La fédération de syndicats européens de l’industrie Industriall regrette : « Après la crise Covid 19 et la crise du coût de la vie, les citoyens européens attendaient une réforme différente qui aurait plutôt assuré la solidarité européenne et mis les finances publiques au service de la création d'emplois de qualité, de services publics forts, de la protection des personnes et d'une convergence sociale vers le haut. »
Ces règles représentent également un grave problème au niveau démocratique, car elles enferment les futurs gouvernements aux différents niveaux dans un carcan budgétaire intenable pour les années à venir.

Des alternatives mises sur la table
La gauche au Parlement européen s’est systématiquement opposée au retour de ces règles. Avec les syndicats, nous avons alerté sur les conséquences et montré que leur adoption n’était pas du tout une fatalité. Au conseil un seul pays pouvait bloquer, puisque le bras correctif du pacte requiert une approbation à l’unanimité.
L’austérité est un choix. Le choix de la destruction sociale. Le choix d’offrir nos services sociaux au secteur privé, pour le profit.

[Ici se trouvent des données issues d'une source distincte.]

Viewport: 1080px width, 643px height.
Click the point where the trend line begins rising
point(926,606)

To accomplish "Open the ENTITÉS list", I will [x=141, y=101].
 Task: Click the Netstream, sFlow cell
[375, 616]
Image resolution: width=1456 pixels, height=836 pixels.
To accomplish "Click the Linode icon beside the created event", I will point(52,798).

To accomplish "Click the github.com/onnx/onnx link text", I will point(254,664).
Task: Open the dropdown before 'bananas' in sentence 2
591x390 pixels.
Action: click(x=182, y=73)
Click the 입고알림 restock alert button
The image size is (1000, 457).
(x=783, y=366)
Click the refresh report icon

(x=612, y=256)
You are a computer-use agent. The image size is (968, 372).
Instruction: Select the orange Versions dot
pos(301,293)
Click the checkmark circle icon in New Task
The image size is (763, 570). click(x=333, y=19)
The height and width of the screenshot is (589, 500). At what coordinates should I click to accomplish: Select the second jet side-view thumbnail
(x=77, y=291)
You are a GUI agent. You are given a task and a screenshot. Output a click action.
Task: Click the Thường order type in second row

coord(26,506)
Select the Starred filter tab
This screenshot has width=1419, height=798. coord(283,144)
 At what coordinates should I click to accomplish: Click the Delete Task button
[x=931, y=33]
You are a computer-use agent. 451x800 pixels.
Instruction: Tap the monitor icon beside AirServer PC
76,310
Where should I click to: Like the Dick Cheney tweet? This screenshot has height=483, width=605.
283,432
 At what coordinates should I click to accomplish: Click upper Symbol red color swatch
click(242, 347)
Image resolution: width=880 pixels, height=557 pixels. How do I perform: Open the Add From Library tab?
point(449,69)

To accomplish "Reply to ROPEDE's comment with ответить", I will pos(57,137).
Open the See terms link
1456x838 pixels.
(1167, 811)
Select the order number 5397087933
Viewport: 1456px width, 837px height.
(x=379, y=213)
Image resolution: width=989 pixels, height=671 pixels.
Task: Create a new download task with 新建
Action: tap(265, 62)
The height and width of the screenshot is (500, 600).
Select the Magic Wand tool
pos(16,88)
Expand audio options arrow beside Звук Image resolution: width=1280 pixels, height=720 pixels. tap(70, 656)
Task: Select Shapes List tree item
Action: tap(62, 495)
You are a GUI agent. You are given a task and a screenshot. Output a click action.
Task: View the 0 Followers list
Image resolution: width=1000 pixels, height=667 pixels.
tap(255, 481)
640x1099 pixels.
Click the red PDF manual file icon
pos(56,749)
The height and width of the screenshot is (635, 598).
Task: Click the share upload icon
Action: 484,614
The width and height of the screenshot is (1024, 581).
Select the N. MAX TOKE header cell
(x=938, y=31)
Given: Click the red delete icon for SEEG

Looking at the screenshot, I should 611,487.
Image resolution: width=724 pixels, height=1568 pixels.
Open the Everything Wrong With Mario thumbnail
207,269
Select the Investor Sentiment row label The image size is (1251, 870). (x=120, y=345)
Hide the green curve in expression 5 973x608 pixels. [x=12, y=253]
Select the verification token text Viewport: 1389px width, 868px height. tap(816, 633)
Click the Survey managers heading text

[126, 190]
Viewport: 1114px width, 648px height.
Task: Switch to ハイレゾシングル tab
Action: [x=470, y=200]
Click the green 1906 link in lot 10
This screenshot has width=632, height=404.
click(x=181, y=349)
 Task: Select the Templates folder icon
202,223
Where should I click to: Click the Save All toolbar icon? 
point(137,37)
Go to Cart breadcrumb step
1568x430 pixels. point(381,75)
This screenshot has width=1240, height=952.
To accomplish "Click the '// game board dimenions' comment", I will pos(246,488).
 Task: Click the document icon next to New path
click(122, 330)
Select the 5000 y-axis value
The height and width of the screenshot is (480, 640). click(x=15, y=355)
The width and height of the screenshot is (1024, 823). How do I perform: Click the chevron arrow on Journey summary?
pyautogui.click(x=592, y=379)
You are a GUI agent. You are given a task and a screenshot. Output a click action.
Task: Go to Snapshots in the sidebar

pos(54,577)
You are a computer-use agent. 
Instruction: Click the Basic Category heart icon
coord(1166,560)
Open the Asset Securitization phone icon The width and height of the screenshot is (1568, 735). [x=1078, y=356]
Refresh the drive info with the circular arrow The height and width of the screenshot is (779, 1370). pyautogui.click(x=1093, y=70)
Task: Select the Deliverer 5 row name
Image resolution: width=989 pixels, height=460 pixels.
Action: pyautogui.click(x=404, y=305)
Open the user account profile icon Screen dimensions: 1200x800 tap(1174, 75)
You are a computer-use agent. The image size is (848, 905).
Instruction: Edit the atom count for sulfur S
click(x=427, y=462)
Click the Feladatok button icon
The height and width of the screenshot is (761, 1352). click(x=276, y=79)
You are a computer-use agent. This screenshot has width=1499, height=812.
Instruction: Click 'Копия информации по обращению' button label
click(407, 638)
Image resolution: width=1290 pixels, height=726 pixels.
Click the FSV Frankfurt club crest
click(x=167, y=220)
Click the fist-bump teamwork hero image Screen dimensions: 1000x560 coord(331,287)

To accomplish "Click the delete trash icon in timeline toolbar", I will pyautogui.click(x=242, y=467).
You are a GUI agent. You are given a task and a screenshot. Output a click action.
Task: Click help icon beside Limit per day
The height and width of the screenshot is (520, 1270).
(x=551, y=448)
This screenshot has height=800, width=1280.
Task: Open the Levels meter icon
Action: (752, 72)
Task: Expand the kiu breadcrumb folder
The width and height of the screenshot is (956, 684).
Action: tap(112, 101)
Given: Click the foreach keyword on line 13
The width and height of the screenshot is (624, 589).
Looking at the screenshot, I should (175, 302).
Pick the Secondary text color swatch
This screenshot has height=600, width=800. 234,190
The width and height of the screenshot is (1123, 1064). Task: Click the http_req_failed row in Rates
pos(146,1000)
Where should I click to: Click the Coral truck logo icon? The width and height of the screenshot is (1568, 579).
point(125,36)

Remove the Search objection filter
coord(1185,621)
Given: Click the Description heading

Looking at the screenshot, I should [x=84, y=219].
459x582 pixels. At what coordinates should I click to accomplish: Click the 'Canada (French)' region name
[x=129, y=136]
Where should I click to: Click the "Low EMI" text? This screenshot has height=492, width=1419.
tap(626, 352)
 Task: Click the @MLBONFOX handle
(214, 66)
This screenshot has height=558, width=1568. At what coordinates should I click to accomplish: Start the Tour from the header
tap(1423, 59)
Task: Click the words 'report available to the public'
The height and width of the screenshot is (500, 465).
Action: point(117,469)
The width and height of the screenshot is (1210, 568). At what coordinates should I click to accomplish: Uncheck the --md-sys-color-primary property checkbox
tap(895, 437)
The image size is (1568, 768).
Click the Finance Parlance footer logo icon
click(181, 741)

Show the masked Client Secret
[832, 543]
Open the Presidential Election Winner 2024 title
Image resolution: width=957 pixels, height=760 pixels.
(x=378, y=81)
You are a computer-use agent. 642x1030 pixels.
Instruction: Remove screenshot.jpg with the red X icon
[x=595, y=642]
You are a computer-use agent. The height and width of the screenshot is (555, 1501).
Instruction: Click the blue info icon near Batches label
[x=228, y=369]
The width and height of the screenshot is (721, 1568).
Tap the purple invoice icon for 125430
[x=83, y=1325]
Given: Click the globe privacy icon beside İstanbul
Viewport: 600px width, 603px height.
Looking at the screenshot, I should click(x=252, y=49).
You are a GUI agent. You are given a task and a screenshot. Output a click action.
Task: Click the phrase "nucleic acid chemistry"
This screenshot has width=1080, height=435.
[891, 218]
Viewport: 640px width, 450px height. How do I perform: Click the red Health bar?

Nous avons mis sur la table des alternatives. La mise en œuvre d'une politique fiscale équitable ciblant les grandes entreprises et les milliardaires peut faire partie des solutions de financement. Parallèlement, un vaste programme d'investissement public européen, soutenu par la Banque centrale européenne et la Banque d'investissement, dans leurs capacités respectives, peut aider à surmonter les inégalités structurelles entre les États membres et les régions grâce à une spirale vers le haut. Nous avons souligné le besoin de rompre avec la politique autodestructrice de la BCE qui rend tout emprunt collectif plus cher par la hausse des taux d’intérêt.
Mais, surtout, nous avons été dans la rue avec les travailleurs et leurs syndicats. Parce qu’il est clair que la seule façon d’arrêter le bain de sang social ce sera la mobilisation. Des travailleurs. En Europe. Et comme les travailleurs des plateformes, ceux de RyanAir, ceux d’Amazon, nous ne lâcherons rien face à cette union du capital. 

Marc Botenga est député européen du Parti du travail de Belgique (PTB).